● **Passage shown**:
The Book Works Studio offers a specialist bespoke service for a range of clients, from artists, designers, galleries, and businesses. We provide binding solutions, develop prototypes and specialise in unique book artworks, boxes, and portfolios. We have an extensive archive, and offer tailored educational events, and bookbinding courses. The Studio generates income from clients and is self-sufficient.

PUBLISHING

Book Works Publishing is dedicated to supporting new work by emerging artists. Our projects are initiated by invitation, open submission, and through guest-curated projects and include publishing, a lecture and seminar programme, exhibitions, the development of an online archive, and artists’ surgeries and workshops.

● **Extracted entries**:
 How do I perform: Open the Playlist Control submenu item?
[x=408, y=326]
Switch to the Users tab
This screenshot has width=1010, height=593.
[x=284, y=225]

● **List of tasks**:
**1.** According to the Book Works text, how does the Studio support itself financially?
**2.** Edit the stretch of the Book Works text from "The Book Works" through "surgeries and workshops.", substituting "museums" for "galleries".
**3.** Resume the Book Works text after its final sentence, keeping its voice.

● **Task-by-task outputs**:
**1.** It generates income from clients and is self-sufficient.

**2.**
The Book Works Studio offers a specialist bespoke service for a range of clients, from artists, designers, museums, and businesses. We provide binding solutions, develop prototypes and specialise in unique book artworks, boxes, and portfolios. We have an extensive archive, and offer tailored educational events, and bookbinding courses. The Studio generates income from clients and is self-sufficient.

PUBLISHING

Book Works Publishing is dedicated to supporting new work by emerging artists. Our projects are initiated by invitation, open submission, and through guest-curated projects and include publishing, a lecture and seminar programme, exhibitions, the development of an online archive, and artists’ surgeries and workshops.

**3.**
Our audience is vital to our work. The process of engaging and developing our audience is initiated with our commissioning programme, and driven through all aspects of our activities, particularly our public programme of events, our workshops, artists’ surgeries and education activities, and through our interest in collaborating with other organisations and libraries. Our programme of commissions is diverse, and reflects our commitment not just to work with cultural workers from all backgrounds, but to invest in networks and programmes that engage, and develop and create new artistic voices.

Recent Commissions

Includes new projects with: Amy Ching-Yan Lam, Sofia Niazi, Theresa Hak Kyung Cha and Jimmy Robert, Prem Sahib, and Cecilia Vicuña. Our recent Open Submission is Arrhythmia, guest edited by Katrina Palmer, has commissioned new work from Andrew Colarusso, Roy Claire Potter, Kamwangi Njue, and Alice Walter. Katrina Palmer is also the author of The Touch Report, released December 2024.

SUPPORT US

By supporting Book Works you will help support artists and writers at the emerging stage of their careers through our diverse commissioning programme of open submissions, guest editorships, public events, exhibitions and publications.

CHARITY

Book Works is a registered charity, dedicated to advance education for the benefit of the public in the visual arts, particularly books which may be recognised as works of art in their own right.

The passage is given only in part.